Stored items:

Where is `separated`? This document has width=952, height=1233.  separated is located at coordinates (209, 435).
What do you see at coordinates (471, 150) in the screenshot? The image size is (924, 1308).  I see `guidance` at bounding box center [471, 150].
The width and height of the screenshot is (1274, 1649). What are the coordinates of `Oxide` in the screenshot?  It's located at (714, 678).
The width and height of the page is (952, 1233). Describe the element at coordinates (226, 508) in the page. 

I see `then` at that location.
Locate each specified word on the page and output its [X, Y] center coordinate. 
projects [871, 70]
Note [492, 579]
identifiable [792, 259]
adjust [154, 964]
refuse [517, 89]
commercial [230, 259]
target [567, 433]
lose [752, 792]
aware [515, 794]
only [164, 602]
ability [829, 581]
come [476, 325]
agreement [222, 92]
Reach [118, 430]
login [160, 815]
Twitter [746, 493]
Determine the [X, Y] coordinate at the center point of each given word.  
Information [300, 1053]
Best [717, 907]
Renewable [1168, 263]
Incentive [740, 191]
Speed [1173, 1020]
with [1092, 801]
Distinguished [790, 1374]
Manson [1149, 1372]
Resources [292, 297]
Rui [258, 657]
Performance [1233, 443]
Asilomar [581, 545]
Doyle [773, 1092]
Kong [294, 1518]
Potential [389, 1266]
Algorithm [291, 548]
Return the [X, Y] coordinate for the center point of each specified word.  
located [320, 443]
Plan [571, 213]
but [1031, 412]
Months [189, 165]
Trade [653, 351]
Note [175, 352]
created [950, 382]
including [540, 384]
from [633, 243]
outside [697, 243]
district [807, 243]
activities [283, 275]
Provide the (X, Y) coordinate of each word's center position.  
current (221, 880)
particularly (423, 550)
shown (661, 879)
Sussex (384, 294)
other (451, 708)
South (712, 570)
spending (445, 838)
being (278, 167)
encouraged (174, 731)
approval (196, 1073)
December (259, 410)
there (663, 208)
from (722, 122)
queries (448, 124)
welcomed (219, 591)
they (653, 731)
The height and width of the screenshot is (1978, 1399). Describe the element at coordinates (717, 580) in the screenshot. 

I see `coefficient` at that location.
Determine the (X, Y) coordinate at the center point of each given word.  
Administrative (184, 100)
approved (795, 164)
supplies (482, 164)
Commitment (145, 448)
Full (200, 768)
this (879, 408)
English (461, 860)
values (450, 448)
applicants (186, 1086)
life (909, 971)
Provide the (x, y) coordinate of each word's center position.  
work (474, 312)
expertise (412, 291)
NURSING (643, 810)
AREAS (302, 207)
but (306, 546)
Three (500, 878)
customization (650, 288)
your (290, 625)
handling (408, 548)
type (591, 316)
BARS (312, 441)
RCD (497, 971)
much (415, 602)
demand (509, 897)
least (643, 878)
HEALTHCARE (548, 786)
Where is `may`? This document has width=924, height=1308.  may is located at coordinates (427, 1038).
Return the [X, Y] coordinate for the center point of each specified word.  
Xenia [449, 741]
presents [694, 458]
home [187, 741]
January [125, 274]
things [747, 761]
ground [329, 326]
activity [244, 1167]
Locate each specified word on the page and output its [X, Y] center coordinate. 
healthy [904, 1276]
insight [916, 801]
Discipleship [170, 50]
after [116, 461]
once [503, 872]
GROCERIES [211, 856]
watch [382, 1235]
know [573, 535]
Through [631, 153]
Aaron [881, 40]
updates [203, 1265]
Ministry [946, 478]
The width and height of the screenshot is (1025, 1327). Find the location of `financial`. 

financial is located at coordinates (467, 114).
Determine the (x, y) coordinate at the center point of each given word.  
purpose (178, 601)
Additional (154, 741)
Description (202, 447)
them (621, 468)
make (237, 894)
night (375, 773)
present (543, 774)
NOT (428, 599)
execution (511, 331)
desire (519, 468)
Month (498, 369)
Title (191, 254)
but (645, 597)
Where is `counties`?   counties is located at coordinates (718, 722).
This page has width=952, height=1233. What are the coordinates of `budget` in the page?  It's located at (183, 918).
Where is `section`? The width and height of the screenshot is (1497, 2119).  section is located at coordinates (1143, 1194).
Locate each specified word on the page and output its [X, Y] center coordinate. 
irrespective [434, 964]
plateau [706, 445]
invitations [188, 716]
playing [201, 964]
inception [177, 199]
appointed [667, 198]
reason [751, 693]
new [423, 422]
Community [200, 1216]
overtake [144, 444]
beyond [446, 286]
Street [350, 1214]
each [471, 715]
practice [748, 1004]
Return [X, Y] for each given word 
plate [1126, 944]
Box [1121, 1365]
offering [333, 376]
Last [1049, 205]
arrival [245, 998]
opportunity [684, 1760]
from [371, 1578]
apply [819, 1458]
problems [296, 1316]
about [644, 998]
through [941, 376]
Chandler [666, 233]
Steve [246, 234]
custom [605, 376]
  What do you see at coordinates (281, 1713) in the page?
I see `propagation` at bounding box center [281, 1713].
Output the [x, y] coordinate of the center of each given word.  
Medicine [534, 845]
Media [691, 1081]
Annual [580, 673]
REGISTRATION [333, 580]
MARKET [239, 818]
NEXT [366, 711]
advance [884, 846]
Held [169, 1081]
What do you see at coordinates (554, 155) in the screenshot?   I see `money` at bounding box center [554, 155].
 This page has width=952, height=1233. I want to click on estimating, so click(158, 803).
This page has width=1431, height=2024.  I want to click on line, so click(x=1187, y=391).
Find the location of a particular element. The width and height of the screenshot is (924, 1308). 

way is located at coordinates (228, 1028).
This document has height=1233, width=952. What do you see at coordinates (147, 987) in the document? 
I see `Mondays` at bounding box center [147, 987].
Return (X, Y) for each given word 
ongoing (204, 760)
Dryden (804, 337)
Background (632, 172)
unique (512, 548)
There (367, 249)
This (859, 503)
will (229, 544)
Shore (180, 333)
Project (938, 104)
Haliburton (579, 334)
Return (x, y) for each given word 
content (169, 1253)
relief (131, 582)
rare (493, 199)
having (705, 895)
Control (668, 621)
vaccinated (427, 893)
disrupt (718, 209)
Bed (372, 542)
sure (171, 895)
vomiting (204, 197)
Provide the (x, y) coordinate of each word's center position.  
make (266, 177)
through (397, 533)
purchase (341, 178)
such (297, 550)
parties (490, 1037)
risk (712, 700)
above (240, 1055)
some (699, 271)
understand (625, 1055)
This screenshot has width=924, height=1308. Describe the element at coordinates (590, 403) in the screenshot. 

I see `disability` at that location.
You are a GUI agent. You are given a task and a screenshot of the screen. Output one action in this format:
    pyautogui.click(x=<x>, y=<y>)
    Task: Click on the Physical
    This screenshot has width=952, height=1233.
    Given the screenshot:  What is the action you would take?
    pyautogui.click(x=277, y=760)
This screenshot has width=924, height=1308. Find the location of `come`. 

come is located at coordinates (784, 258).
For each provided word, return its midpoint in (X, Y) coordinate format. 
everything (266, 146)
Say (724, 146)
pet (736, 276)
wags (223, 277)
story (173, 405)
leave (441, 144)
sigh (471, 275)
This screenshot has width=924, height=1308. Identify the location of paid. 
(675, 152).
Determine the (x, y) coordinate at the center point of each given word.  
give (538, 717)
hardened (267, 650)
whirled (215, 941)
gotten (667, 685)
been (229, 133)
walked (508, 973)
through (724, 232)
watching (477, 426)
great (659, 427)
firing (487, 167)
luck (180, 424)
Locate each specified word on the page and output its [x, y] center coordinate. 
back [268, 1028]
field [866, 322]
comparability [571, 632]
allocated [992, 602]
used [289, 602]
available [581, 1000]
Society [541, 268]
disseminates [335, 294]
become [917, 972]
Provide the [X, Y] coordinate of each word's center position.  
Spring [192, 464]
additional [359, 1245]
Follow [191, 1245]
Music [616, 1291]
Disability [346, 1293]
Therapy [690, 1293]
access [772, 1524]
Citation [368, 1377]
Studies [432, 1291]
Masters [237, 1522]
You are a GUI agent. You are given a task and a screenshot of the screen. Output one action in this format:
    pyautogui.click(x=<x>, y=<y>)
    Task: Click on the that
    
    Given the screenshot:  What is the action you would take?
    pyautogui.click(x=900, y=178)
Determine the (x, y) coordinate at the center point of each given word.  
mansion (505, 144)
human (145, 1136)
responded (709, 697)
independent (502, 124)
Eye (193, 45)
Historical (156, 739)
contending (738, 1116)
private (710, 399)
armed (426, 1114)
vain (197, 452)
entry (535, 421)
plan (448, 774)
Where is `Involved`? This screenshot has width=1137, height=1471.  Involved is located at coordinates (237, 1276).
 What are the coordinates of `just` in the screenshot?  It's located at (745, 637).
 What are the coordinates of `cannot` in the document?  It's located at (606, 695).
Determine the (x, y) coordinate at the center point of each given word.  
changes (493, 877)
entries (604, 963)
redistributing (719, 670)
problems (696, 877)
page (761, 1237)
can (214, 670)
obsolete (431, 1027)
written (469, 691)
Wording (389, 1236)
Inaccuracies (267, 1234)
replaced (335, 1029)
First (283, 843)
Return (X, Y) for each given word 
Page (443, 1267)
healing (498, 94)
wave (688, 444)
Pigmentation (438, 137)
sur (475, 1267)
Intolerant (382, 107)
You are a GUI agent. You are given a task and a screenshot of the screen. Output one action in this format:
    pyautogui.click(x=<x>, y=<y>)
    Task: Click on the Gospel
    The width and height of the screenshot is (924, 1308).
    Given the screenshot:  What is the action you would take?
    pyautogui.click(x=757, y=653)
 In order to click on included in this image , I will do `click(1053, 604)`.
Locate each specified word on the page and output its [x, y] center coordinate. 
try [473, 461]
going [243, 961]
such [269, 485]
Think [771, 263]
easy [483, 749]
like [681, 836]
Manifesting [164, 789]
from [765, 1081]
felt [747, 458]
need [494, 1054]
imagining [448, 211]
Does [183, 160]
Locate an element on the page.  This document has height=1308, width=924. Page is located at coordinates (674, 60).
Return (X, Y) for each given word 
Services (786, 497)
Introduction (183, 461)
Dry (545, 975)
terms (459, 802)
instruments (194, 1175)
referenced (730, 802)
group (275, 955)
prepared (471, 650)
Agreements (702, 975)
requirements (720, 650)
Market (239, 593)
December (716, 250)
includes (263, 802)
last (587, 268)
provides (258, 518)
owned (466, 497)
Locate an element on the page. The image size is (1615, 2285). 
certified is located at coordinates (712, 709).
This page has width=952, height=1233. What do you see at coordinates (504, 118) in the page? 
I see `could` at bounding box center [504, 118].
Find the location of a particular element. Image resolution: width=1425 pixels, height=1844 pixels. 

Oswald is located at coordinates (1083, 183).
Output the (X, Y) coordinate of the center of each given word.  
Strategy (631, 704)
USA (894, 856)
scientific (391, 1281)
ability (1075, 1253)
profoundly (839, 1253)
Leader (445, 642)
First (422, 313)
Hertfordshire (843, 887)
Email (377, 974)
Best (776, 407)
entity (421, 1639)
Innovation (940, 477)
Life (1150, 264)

*Exercise instructions*.
Please reproduce, word for word, the lines of the material above, starting with the line containing "invitations [188, 716]" and going on through the line containing "Steve [246, 234]", and output only those lines.

*Answer to this exercise*.
invitations [188, 716]
playing [201, 964]
inception [177, 199]
appointed [667, 198]
reason [751, 693]
new [423, 422]
Community [200, 1216]
overtake [144, 444]
beyond [446, 286]
Street [350, 1214]
each [471, 715]
practice [748, 1004]
Return [X, Y] for each given word 
plate [1126, 944]
Box [1121, 1365]
offering [333, 376]
Last [1049, 205]
arrival [245, 998]
opportunity [684, 1760]
from [371, 1578]
apply [819, 1458]
problems [296, 1316]
about [644, 998]
through [941, 376]
Chandler [666, 233]
Steve [246, 234]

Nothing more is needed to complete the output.